明治元年支配帳に伊藤弁治家がある。『参考諸家系図』によれば伊藤長右衛門を祖と伝える。長右衛門は稗貫郡十二丁目村(花巻市)の人。壮年の頃仙台に行き同藩士小梁川修理の家臣となった。のち盛岡に帰り、元禄中長寿院殿(藩主行信の妹)附の刀差に召出され、禄若干を宛行われた。宝永七年死去して収禄された。その子長治広治は商家となり、商才に長けて富家となった、享保十一年鹿角尾去沢銅山の請負を勤めた。同年中に役金の内として八百両を献納し、毎年六百五十両を献金する手形を提出、その後も多額の献金をした。
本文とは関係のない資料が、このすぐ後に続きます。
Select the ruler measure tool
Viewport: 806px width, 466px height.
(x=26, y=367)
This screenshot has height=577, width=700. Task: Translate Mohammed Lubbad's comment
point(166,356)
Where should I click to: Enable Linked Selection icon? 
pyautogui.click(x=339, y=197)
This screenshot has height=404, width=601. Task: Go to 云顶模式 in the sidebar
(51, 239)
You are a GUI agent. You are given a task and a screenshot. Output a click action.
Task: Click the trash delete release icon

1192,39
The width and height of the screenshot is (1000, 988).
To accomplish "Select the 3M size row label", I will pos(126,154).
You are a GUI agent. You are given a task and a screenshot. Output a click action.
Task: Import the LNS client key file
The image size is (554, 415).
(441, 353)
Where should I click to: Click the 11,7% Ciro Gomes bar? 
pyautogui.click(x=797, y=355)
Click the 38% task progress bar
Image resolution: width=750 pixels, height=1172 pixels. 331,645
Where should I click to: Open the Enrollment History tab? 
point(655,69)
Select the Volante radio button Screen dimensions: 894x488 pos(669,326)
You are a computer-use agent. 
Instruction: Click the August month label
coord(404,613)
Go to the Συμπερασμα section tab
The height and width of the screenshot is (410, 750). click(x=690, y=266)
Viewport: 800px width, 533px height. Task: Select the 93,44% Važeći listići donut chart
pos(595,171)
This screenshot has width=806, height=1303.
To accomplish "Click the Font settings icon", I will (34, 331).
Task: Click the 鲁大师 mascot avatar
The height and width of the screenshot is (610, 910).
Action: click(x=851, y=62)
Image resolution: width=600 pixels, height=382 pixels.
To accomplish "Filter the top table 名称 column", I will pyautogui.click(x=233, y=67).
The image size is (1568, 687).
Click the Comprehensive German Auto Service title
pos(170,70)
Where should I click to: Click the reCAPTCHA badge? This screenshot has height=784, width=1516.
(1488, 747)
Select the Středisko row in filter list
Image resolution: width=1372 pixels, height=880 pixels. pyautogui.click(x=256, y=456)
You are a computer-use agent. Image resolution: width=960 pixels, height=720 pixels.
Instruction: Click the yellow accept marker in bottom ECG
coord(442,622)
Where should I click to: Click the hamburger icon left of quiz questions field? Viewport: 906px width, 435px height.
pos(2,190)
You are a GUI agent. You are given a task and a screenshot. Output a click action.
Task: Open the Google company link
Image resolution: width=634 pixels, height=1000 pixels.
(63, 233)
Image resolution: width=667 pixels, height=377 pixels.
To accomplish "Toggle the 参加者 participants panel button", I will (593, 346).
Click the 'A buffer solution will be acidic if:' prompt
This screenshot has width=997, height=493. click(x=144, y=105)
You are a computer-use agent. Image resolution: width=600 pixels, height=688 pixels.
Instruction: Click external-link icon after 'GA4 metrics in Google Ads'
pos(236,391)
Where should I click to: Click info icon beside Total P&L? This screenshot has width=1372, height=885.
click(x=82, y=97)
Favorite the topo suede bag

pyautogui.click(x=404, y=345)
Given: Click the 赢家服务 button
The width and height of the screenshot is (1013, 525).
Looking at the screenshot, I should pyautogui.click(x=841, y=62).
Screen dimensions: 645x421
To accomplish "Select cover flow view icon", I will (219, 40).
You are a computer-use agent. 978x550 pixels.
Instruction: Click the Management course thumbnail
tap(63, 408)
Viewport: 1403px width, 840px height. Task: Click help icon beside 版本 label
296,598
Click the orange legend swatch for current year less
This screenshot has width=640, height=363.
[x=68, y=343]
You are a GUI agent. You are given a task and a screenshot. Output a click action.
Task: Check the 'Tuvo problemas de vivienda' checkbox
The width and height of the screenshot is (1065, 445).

同十三年士籍に列し五人扶持を宛行われ、同十四年国金銭御用掛となり、二十石を加増され五十石となった。同年更に前禄を停めて地方百石となり、采地を鹿角郡尾去村(秋田県鹿角市)、岩手郡野駄村(松尾村)に知行した。同十五年勘定頭となり、同十六年江戸桜田邸が類焼に伴い、その普請を担当した。同十七年完成の賞として現米百石を加増され二百石となった。同十八年勤中の罪を被り禄を収められて八戸内記に預けられた。この時助扶持七人扶持(高四十二石)を宛行われ、寛延元年死去した。その子長四郎祐玄は父失禄ののち浪人にて死去した。その後祐玄の子宗右衛門が銅山方となり、その功績で天明四年士籍に列し三人扶持を食禄した。その後も銅山方、物書を勤め天明五年死去した。その跡を養子良蔵(のち宗右衛門)が相続、同六年死去した。その跡を小野丹右衛門の二男駒之助(のち長兵衛)が相続した。翌八年三人扶持のうち一人扶持を取り戻しとなり、二人扶持となった。御雇勘定、八幡寺林代官所下役、田名部代官所下役、北地改役兼締役、万所奉行等を勤めた。長兵衛の家督を嫡子長兵衛、次いで文久二年その養嗣子左衛太(のち長司)祐右と相続。慶応元年物価高騰に対応して本高同様の手当米十八石が支給され、手当米ともで三駄四人扶持(三十石)となった。明治十年の士族明細帳によれば、祐右は当時下小路五十一番屋敷に住居と見える。その跡を祐之が継ぎ、その子で当主の稟太郎氏は宮城県に在住している。歴代の墓地は盛岡市名須川町の東顕寺にある。